More generally, I am willing to agree to a blanket statement that any of the questions asked in the survey may not work as intended. Fortunately, I have a plan! A major analytic goal for this survey is to put together empirical evidence regarding the validity and reliability of each question asked; we lack a validated set of measures for most attitudes regarding the Book of Mormon, and I hope this survey will be able to provide some. The analysis will not provide definitive information about the quality of each question, but it will produce some hints about which indicators may not be performing as expected. Those will be thrown away, and the most useful will be retained for more substantive analysis of this survey and for use in future surveys.
While this category of complaints is clearly legitimate, and the emails they produce often helpful, I was once again surprised by the vehemence and belittling character of many of the messages I received. Several correspondents called into question my competence as a survey researcher and, at times it seemed, a human being. “Did you have a professor look over your survey before putting it online?” “Think twice before messing up like this again!” “At least you spelled most of the words right.” (I should note that these comments were at least partially offset by a collection of gratifying compliments by Mormon academics and professionals with various connections to survey research.)
I very much appreciate the degree of engagement that these messages reflect. Nonetheless, it is worth noting that none of my past survey experiences have entailed such combative correspondence with respondents. What is it about this survey and these respondents that produced such intensity and negativity?
Could it be the medium? My past survey work was done through face-to-face interviews, rather than over the internet. The net makes response to the survey’s creator simpler and more immediate, and it has the well-known effect of increasing verbal aggression by eliminating visual and auditory cues. Perhaps all web surveys result in such active and, ahem, vigorous engagement among respondents.

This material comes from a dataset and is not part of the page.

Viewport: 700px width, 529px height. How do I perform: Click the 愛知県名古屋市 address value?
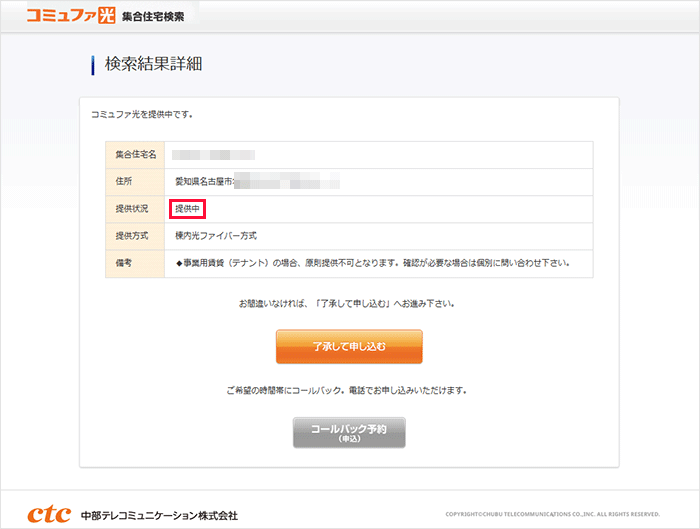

Could it be the subject matter? Certainly attitudes regarding the Book of Mormon are salient and divisive among the population that I surveyed. Yet it is not clear to me that they are distinctively salient and divisive in comparison with other work that I have done. For example, I administered a survey regarding political participation and attitudes in Venezuela in early 2003, in the middle of a massive countrywide political showdown between supporters and opponents of Venezuelan president Hugo Chavez. Could political issues and engagement, in that place and at that time, really be seen as much less salient and divisive than beliefs about the Book of Mormon among people with ties to the Latter Day Saint movement?
Or could it be the population? Are people in the Mormon world just, um, special?